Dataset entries

..........

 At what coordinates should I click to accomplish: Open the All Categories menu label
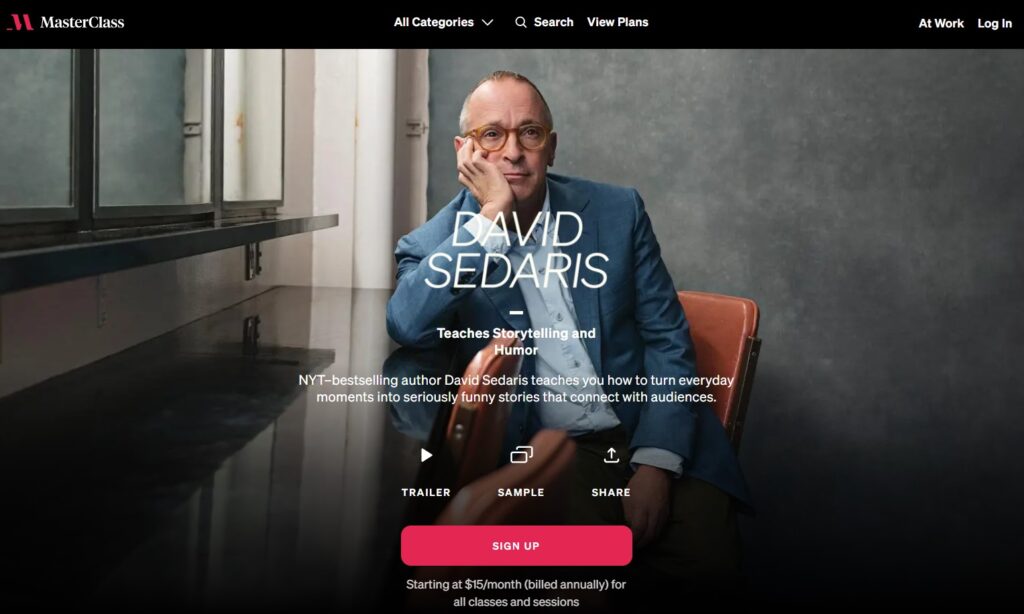click(434, 22)
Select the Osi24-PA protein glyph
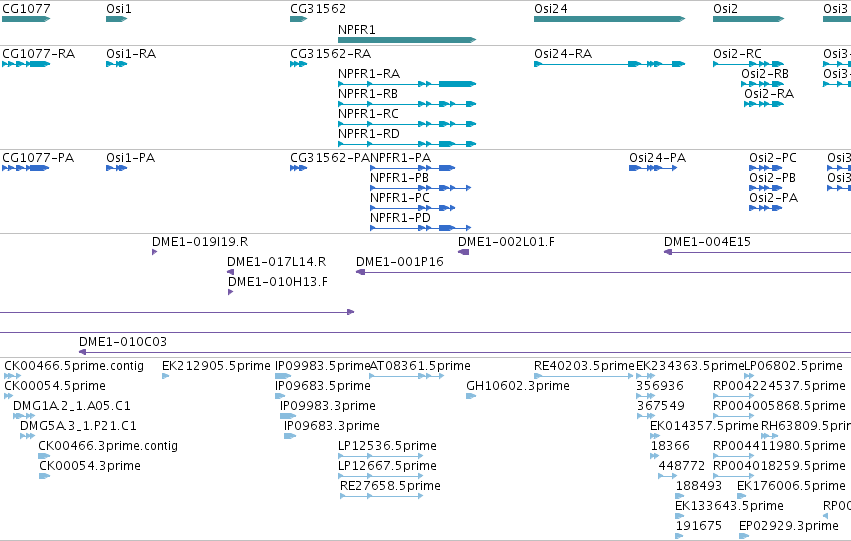Screen dimensions: 851x541 pyautogui.click(x=653, y=168)
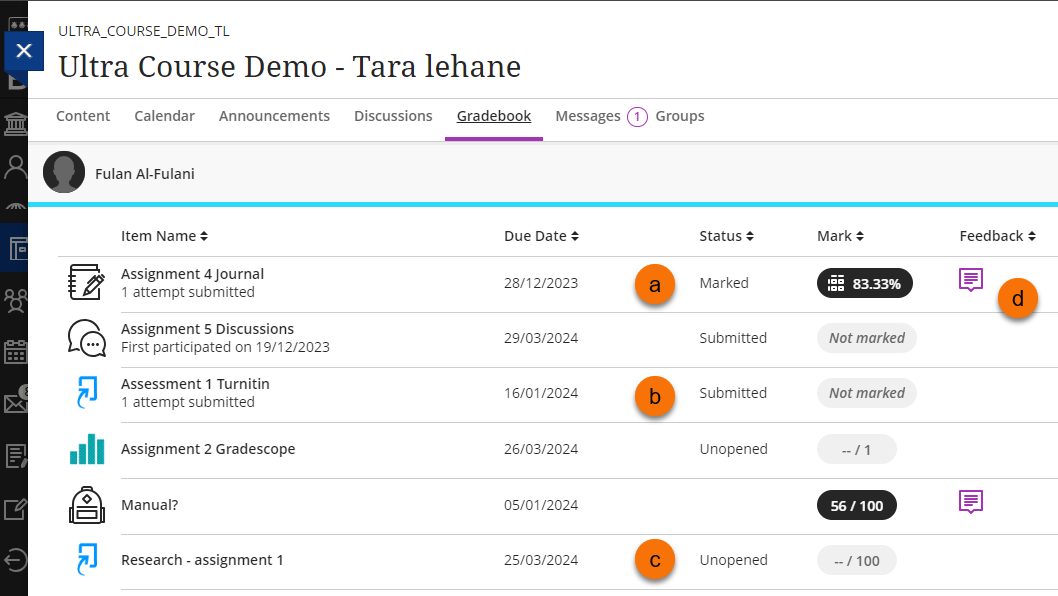Open the Assignment 5 Discussions item
The image size is (1058, 596).
point(207,329)
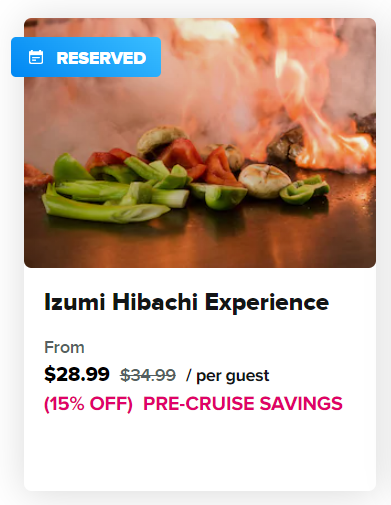Click the word SAVINGS in pink promo
Screen dimensions: 391x505
coord(301,404)
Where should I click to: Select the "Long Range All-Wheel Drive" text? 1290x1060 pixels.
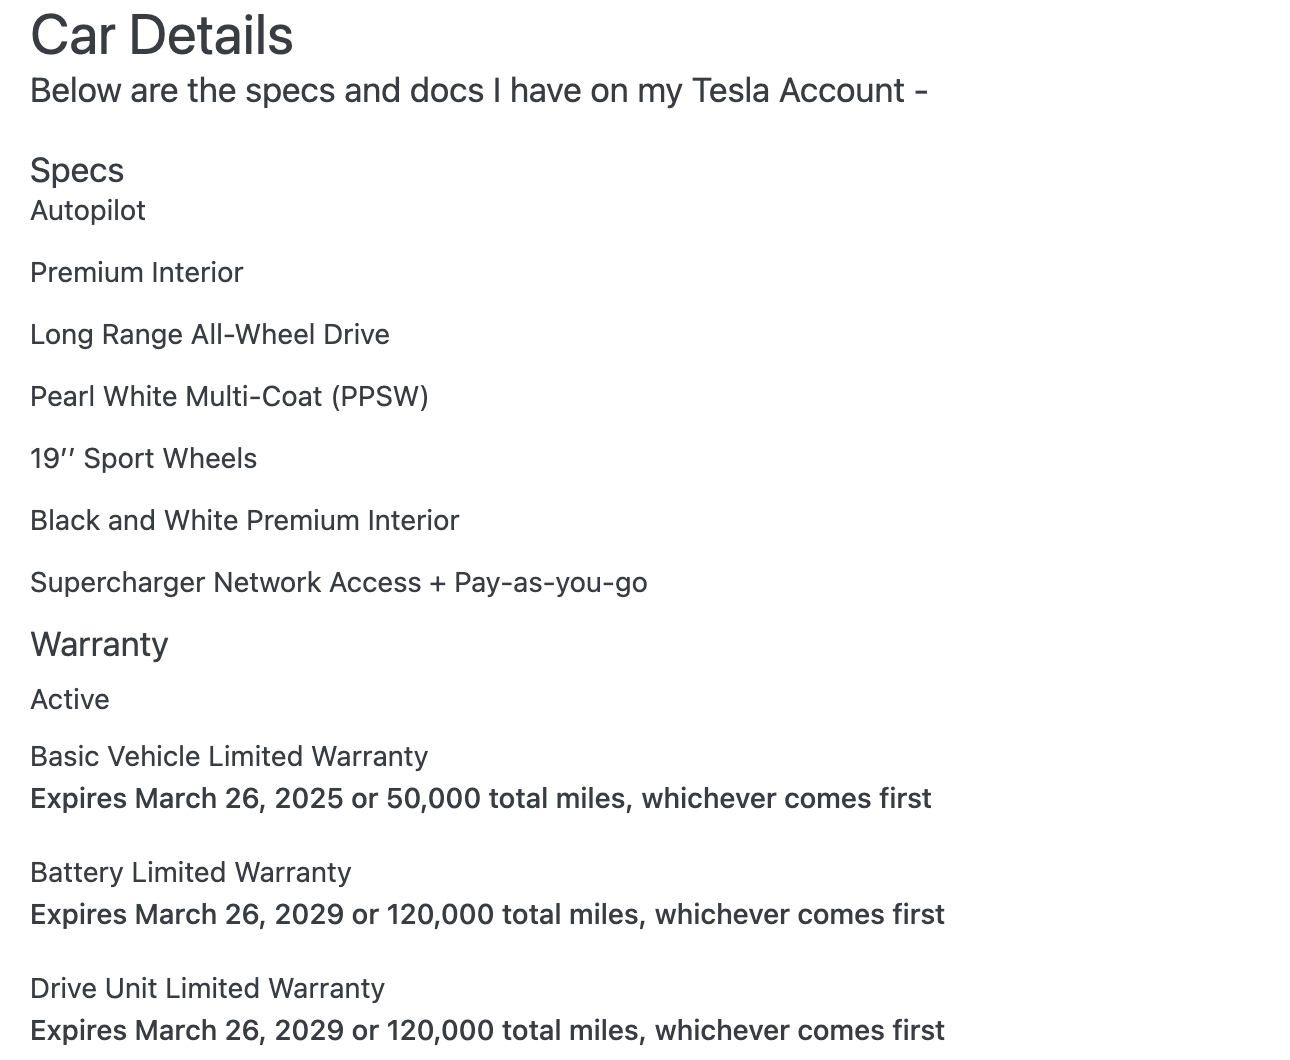tap(210, 335)
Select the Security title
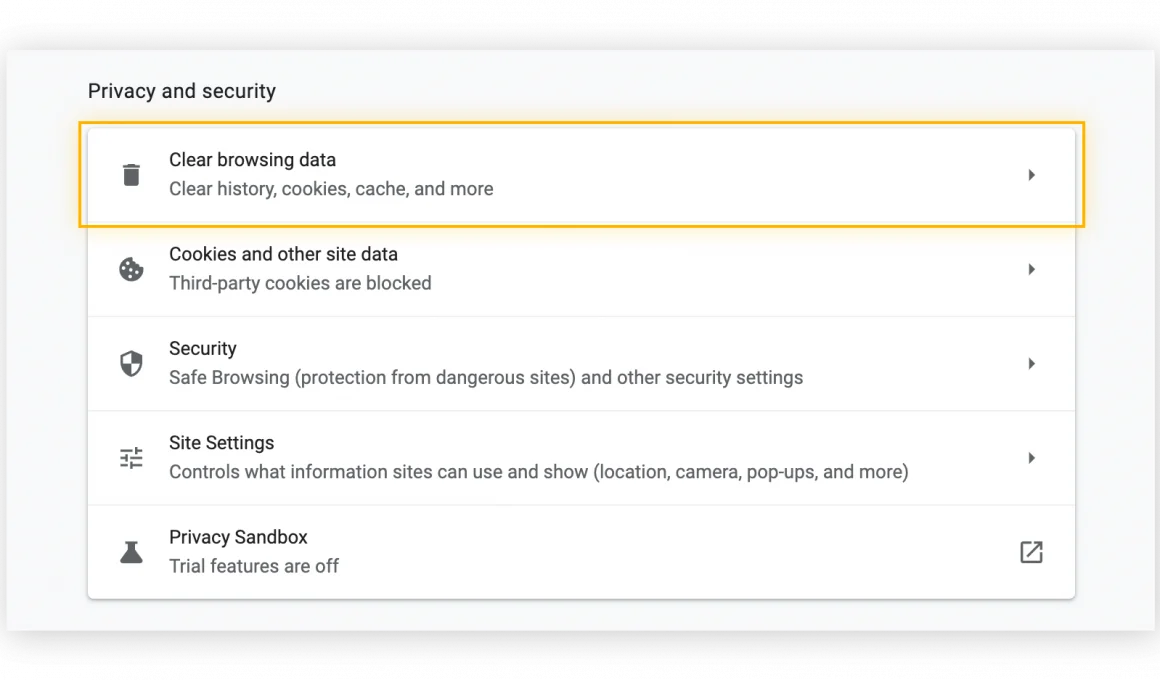 [x=202, y=349]
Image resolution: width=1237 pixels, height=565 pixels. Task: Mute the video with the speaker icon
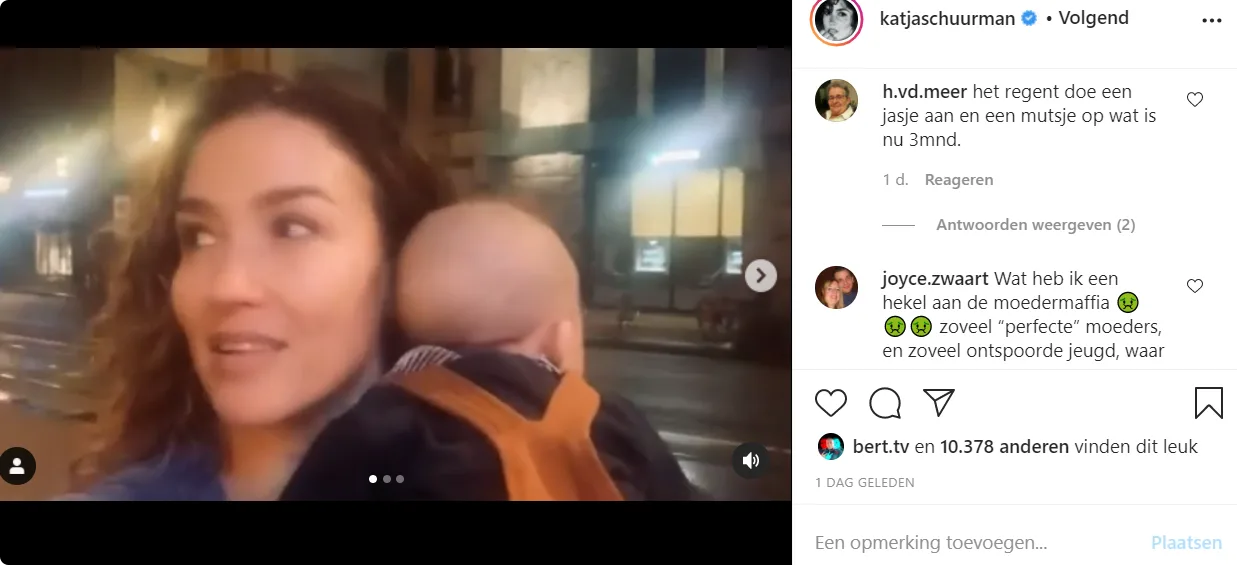coord(751,460)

..........

* [About this task] Print each entry precisely as written; the pictures stay out.

* [Exercise result]
 At what coordinates should I click to accomplish: Open the All Categories menu label
click(434, 22)
Select the Osi24-PA protein glyph
Screen dimensions: 851x541 pyautogui.click(x=653, y=168)
Open the Assignment 5 Discussions item
The image size is (1058, 596).
point(207,329)
Click the word SAVINGS in pink promo
Screen dimensions: 391x505
coord(301,404)
Where should I click to: Select the "Long Range All-Wheel Drive" text? 1290x1060 pixels.
tap(210, 335)
Select the Security title
 [x=202, y=349]
Image resolution: width=1237 pixels, height=565 pixels. Task: Mute the video with the speaker icon
coord(751,460)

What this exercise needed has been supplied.